Ophelia and Laura Palmer


I had a opportunity to collaborate with an artist on the theme of “iconic” for the great Poets/Artists. My collaborator was Poupee de Chair, a French portrait artist. In thinking of an iconic figure, we thought of Laura Palmer, the main character in David Lynch’s Twin Peaks. I then wondered what it would be like if the spirit of Laura Palmer was attached to an iconic figure in history as well, such as Cleopatra. A pretty good choice, I thought, for imagination to go — but Poupee de Chair had a better person in mind: Ophelia.

Blood Ties

“Blood Ties” — used with permission

And so the collaboration took shape. Many thanks to Poupee de Chair for her great work — two minds that thought alike was a great thing — and of course to the publication of Poets/Artists and its awesome publisher and editor-in-chief Didi Menendez. Poupee de Chair’s “Blood Ties” is so cool — each work-in-progress I saw made me giddy, and she was great at helping me solve the problematic portions of my poem.

SAD. LOVELORN. MAD.
— Originally published by Poets/Artists, Issue #31, pp 41-43

After I drowned, my spirit inhaled the crimes of my father.
He was a jealous man and ran to the King
to claim my lover insane. Trusting and beatific,
I never suspected my father’s incestuous heart.
My brother’s leave, father’s death, lover’s exile left no hamlet
to dwell in, no man to confide in, no one to touch
my soft fair cheeks, so I fell in the creek with a mind gone mad.

As Ophelia, I never bared my breasts in the bar’s smoky back room,
but with my body buried for centuries, my soul sensed the need to feel
skin on skin again, and so I stole into the newborn flesh
of Laura Palmer.
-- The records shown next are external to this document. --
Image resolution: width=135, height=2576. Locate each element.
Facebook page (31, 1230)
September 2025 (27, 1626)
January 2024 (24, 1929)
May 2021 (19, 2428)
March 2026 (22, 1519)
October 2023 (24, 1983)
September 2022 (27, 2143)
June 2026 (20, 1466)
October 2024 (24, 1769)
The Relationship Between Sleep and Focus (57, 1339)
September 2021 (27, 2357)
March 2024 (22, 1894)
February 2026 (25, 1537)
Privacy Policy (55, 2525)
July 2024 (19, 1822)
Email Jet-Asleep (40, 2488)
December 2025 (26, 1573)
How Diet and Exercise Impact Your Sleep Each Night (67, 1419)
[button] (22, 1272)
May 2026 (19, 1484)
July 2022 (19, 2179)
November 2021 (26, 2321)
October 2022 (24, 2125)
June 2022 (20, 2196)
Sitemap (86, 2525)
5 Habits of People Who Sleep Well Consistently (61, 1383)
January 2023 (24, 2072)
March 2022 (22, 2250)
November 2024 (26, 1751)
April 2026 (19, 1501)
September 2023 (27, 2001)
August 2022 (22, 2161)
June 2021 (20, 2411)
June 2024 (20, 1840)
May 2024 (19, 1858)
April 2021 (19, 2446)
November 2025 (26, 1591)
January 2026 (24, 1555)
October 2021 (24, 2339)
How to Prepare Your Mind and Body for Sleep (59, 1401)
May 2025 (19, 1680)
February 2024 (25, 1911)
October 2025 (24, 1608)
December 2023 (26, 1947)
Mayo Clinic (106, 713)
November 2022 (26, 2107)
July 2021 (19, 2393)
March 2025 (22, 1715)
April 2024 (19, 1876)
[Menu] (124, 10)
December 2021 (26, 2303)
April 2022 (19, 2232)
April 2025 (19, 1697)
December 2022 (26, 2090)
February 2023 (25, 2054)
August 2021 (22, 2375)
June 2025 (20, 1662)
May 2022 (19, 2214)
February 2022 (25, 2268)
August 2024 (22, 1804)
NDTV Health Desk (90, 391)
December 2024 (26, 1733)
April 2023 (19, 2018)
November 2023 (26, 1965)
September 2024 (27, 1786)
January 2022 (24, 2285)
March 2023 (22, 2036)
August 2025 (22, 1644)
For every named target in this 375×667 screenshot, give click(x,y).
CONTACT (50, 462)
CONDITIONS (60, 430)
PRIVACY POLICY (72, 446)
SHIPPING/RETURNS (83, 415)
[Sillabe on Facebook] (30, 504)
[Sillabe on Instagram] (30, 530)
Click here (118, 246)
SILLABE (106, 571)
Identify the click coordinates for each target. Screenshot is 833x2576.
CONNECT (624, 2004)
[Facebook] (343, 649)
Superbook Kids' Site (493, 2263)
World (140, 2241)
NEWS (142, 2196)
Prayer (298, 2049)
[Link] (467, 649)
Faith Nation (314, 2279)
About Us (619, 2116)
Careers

By seventeen, I was reckless,
infecting my affections with distant appearances,
wanting my thumping heart to end its reclusive play, wanting
to scream for some boy on his bike, but I was helplessly lovelorn.

The angel framed on the bedroom wall benevolently guarding
her burdens reminds me there is no guide to whisk me away
from the wanderlust spirit climbing through the open window.
My oblivious mother calls her concerns typical teenage angst,
while I protect my only friend from the tactile words of testosterone.
I am too deep in the woods to prevent this stranger’s crime;
my father will sell me to the river of red velvet, tenacious and sad.